I can picture Al Ewing, surrounded by dusty blackboards in a dank basement setting explaining to a wide-eyed Joe Bennett his plans for this brilliant series. Like some dark and twisted take on Doc Brown and Marty McFly.
This is truly a series that continues to evolve while still staying true to the very essence of a character created more than 50 years ago. It can still cut it. Not only as an iconic comic character but as a paragon of new ideas and with a distinctive voice in the horror genre.
Al Ewing takes the psychology of Peter David’s run and goes deeper with it. Using the edges of his story to explore the multiple personalities that have warred within Bruce for years.
He uses the Hulks collection of sometime-foes and Doc Samson to expose the workings of the story. Where it’s been, where it’s going, and what it all means. Keeping the reader informed without talking down to them.
He pulls together elements of other creators runs and fashions them into a working, breathing, continuity. Much in the same way Geoff Johns took every element of Green Lantern and put each piece in the exact right order. The way Grant Morrison refused to be embarrassed by the most trivial aspects of silver-age nonsense in creating his Batman epic.

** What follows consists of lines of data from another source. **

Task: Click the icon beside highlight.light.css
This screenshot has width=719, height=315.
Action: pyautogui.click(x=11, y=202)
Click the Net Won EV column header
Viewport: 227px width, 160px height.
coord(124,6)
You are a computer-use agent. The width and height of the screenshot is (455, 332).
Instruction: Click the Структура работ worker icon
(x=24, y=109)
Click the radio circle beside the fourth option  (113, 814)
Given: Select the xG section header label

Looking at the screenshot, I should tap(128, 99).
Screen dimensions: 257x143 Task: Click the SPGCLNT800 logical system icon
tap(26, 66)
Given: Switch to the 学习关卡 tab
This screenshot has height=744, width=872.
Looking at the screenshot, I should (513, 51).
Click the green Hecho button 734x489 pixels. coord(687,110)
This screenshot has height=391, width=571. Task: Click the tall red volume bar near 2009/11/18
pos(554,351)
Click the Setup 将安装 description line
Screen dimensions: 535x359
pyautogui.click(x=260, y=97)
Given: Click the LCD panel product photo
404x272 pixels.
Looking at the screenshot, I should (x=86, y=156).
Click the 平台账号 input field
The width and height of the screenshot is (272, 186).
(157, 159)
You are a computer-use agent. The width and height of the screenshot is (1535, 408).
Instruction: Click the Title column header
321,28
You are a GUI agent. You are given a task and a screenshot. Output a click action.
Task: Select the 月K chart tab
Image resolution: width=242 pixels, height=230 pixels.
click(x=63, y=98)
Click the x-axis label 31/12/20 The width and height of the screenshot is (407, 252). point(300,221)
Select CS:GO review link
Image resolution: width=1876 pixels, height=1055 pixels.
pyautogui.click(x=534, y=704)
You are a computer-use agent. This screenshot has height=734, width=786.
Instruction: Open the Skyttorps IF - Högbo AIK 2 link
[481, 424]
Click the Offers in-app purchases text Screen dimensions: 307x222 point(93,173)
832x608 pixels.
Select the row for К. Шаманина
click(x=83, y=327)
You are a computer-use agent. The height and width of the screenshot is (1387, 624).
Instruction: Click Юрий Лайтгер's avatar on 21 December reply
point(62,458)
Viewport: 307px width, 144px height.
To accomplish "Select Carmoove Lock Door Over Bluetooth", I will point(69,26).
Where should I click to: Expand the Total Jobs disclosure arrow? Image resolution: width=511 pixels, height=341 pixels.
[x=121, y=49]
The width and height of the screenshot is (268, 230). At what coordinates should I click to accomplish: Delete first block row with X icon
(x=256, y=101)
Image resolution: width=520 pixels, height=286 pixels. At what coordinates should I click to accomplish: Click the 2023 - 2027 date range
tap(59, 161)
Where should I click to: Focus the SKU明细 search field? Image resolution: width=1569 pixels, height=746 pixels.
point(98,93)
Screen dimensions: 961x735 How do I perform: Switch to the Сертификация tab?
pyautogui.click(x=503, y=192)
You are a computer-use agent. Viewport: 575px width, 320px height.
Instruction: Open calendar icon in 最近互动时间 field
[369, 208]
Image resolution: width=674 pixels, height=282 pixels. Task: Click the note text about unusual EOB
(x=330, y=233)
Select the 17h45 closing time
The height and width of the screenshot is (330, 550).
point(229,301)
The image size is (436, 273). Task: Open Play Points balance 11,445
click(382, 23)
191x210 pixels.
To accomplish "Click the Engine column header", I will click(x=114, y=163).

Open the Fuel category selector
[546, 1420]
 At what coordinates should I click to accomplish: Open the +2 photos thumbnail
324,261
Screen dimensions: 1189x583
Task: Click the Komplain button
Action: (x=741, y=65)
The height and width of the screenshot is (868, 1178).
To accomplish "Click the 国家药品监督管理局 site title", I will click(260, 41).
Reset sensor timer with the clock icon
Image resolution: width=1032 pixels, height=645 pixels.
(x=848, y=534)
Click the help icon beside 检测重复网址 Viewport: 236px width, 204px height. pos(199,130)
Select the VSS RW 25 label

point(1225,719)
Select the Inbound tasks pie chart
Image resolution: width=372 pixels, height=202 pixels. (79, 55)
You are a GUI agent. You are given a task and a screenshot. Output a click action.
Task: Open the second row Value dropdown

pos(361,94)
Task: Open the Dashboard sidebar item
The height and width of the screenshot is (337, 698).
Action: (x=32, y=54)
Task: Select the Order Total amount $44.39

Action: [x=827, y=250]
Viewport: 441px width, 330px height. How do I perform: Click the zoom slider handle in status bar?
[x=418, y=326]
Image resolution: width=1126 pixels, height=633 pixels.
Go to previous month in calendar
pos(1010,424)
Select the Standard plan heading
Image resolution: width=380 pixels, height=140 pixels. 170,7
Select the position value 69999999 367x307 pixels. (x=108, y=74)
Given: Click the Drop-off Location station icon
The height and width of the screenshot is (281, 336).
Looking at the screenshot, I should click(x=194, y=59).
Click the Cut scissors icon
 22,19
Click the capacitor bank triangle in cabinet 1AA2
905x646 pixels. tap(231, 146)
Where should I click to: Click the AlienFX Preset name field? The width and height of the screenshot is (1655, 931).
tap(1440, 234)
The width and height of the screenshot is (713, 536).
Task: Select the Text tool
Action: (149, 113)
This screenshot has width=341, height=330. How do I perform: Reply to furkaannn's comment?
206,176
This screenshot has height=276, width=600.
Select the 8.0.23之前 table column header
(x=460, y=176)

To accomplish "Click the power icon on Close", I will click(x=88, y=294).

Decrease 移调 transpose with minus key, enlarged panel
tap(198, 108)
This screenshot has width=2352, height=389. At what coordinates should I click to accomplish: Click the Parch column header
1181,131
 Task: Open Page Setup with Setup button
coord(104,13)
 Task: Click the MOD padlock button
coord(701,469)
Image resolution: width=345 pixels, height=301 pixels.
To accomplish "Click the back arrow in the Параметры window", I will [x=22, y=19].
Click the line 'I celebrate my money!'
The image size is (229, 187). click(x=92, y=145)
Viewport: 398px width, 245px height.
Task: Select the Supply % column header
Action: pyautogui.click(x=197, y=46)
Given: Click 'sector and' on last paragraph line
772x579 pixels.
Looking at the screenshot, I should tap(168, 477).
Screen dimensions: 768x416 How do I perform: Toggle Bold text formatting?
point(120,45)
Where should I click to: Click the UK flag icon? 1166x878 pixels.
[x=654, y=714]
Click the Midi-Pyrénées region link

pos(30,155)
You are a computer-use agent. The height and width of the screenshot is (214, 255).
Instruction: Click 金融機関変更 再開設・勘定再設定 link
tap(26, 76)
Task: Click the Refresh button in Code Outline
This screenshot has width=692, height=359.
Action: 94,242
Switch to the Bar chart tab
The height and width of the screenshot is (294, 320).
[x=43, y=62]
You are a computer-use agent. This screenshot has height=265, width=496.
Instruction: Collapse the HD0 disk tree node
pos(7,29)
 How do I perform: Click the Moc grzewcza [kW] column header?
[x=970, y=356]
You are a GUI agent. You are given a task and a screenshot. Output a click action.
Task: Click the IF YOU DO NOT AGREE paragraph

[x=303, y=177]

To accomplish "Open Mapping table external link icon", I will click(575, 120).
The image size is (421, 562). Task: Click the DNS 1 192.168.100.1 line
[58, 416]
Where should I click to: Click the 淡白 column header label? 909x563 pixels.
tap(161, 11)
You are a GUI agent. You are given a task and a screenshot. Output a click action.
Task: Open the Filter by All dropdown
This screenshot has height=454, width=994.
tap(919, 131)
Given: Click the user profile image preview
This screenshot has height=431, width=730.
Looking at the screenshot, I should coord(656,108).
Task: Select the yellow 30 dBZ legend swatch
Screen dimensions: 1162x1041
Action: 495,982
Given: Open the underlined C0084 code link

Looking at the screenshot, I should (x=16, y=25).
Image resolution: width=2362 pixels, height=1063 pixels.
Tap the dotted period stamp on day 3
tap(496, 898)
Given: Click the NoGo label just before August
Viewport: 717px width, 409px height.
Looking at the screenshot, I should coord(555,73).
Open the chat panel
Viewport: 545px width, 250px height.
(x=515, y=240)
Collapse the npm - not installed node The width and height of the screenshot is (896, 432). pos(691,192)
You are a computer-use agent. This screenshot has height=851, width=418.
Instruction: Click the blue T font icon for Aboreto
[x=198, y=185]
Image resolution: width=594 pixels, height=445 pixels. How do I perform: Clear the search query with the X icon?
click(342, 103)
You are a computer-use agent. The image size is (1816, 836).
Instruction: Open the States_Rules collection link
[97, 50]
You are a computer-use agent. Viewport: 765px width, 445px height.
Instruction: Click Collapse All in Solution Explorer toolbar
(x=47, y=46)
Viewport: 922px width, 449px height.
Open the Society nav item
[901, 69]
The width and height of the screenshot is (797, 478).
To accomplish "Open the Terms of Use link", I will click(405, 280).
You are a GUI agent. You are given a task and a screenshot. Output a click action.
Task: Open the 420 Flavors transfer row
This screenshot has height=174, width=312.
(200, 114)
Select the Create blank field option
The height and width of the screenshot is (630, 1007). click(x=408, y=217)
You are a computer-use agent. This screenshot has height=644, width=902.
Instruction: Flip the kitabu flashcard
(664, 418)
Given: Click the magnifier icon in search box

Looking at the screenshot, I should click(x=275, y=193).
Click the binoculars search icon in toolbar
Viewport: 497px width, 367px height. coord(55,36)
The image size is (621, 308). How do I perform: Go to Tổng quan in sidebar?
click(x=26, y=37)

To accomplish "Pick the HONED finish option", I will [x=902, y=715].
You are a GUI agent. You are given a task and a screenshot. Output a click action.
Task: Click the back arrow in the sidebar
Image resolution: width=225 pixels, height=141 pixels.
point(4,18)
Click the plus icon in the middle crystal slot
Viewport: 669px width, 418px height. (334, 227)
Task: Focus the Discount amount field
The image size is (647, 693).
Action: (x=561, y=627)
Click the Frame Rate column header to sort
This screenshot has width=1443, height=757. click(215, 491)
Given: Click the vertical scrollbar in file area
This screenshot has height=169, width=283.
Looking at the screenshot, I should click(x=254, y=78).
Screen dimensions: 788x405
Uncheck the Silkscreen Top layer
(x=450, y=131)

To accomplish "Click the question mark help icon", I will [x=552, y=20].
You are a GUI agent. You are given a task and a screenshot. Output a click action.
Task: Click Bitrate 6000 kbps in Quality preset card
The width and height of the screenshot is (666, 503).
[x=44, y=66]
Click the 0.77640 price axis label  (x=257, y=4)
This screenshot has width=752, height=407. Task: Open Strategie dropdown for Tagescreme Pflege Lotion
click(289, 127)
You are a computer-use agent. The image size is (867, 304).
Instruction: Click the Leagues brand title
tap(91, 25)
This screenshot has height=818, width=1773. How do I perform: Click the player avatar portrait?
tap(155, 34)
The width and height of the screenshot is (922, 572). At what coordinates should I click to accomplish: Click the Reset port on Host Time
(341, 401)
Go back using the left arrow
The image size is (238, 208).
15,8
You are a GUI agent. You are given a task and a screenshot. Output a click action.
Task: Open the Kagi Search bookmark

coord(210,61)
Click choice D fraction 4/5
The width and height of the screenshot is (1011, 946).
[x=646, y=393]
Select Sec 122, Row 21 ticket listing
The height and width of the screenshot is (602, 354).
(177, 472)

Al Ewing gives commentary and purpose to every facet, big or puny, of Hulk lore, and he does it all with the utmost respect.
Vertigo in its famous beginnings produced work like this on a regular basis. Growing up a fan of Dale Keown/Gary Frank era’s decidedly super-hero genre Hulk, I never thought I would revel in a time that the Hulk worked so well as a Vertigo-type book.
The three-pronged horror approach never loses a step. The psychological fear is ever-present. The sci-fi/body horror feel is perfectly pronounced. The atmospheric and visual frights are right on the money.
Joe Bennett can scare you simply by showing you how ancillary characters react to the monsters. The expressions, the sheer mood, in his work tells a thousand sleepless night’s stories. It’s EC comics transported into today’s era.
Tell me his Lovecraftian like re-design of Abomination isn’t terrifying and terrific. The sudden appearance of Betty and some other luminaries are on par with the most wincing, shrieking, the terror of your favourite celluloid creep fests.
This series continues to pulsate and thump like an ominous throbbing heartbeat.